Briefly, double equals will perform a type conversion when comparing two things; triple equals will do the same comparison without type conversion (by simply always returning false if the types differ); and Object.is will behave the same way as triple equals, but with special handling for NaN and -0 and +0 so that the last two are not said to be the same, while Object.is(NaN, NaN) will be true. (Comparing NaN with NaN ordinarily—i.e., using either double equals or triple equals—evaluates to false, because IEEE 754 says so.) Do note that the distinction between these all have to do with their handling of primitives; none of them compares whether the parameters are conceptually similar in structure. For any non-primitive objects x and y which have the same structure but are distinct objects themselves, all of the above forms will evaluate to false.
For a visual overview of the whole picture of equality in JavaScript: https://dorey.github.io/JavaScript-Equality-Table/
The truth is, this seemingly "bad" aspect of JavaScript is a source of power when you understand how it works.
You question is half, as we compare undefined/ null to any other types. we will have false return. There is no coercion happening, even we are using == operator.

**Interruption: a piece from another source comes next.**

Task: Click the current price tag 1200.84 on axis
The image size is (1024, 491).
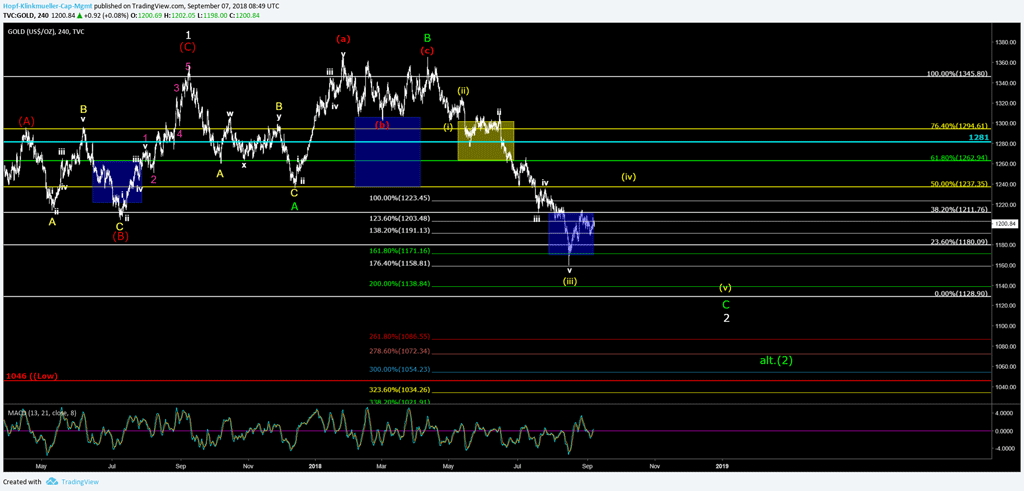Action: [1005, 224]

According to the specification which was mentioned above:
If Type(y) is Boolean, return the result of the comparison x == ToNumber(y).
Number(undefined) = NaN;
false == NaN // false
Moreover if we change order false == undefined
If Type(x) is Boolean, return the result of the comparison ToNumber(x) == y.
Number(false) = 0;
0 == undefined
There is no rule for this case, so work the default behavior:
Return false.
Undefined is not the same thing as false, false
is a boolean object (which has a value of 0 therefore it is indeed defined).
An example:
var my_var;
var defined = (my_var === undefined)
alert(defined); //prints true. It is true that my_var is undefined
my_var = 22;
defined = (my_var === undefined)
alert(defined); //prints false. my_var is now defined
defined = (false === undefined)
alert(defined); //prints false, false is defined
defined = (true === undefined)
alert(defined); //prints false, true is defined
So undefined really means undefined. Not False, not True, not 0, not empty string. So when you compare undefined to anything, the result is always false, it is not equal to that.